Return each of the rows below word for word, omitting the pictures.
=-=-=
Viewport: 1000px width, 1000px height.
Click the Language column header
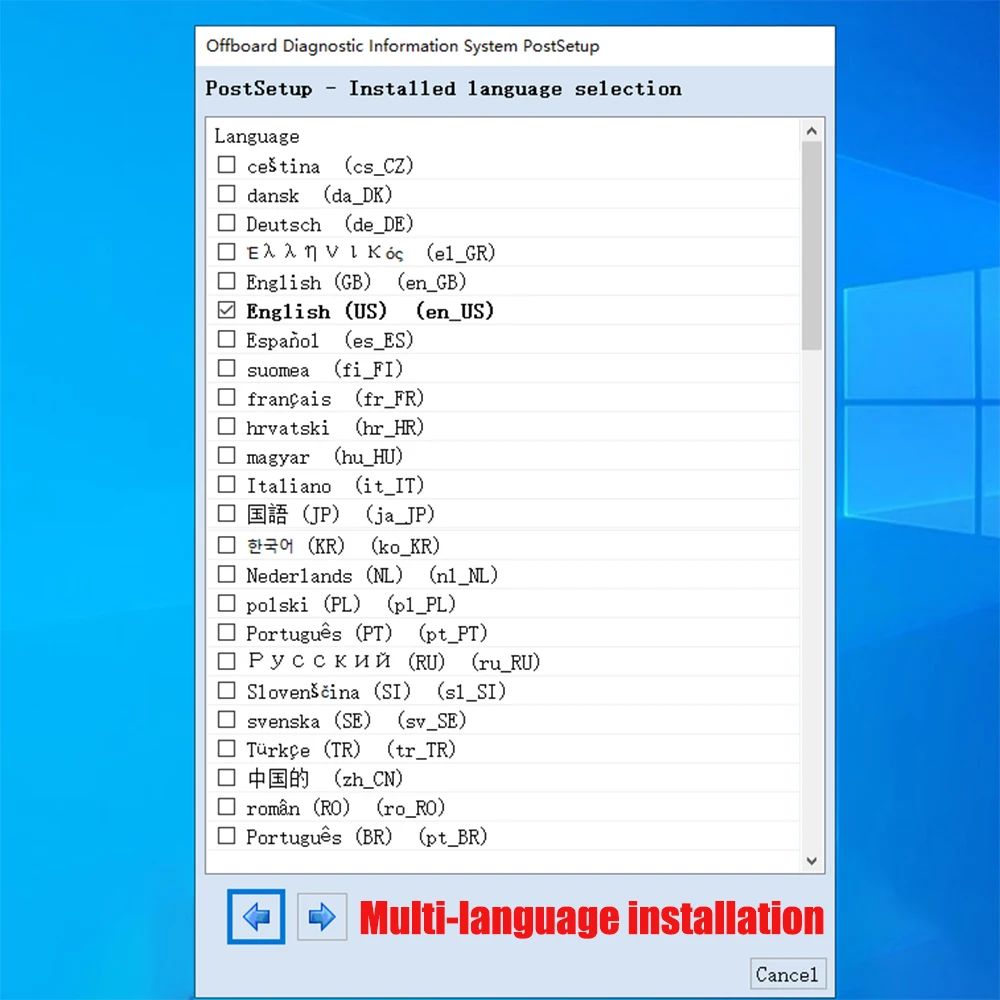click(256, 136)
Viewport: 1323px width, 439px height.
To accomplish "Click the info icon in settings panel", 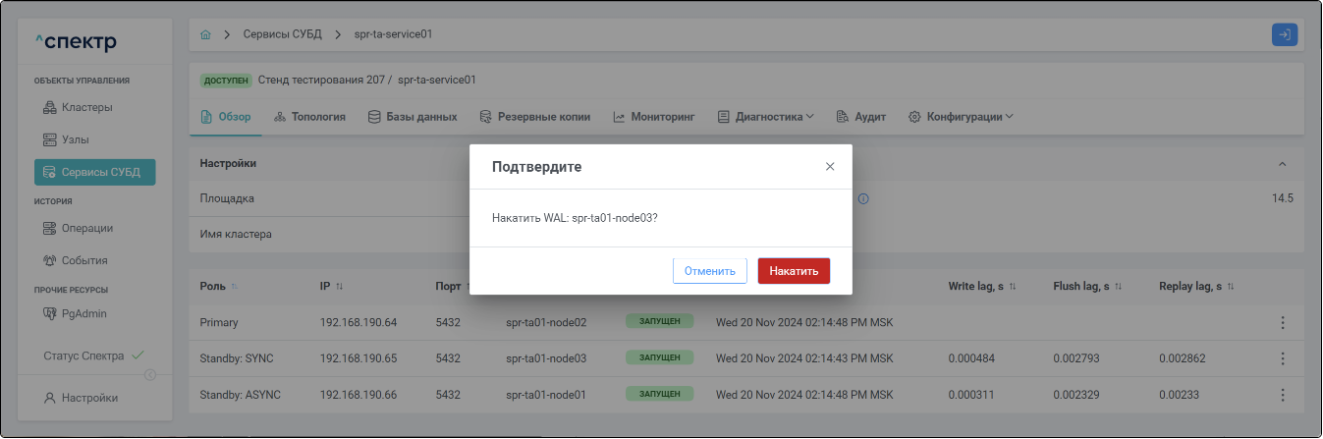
=-=-=
RESPONSE TO THE EXERCISE:
Viewport: 1000px width, 1000px height.
Click the Language column header
click(256, 136)
Viewport: 1323px width, 439px height.
To accomplish "Click the info icon in settings panel", 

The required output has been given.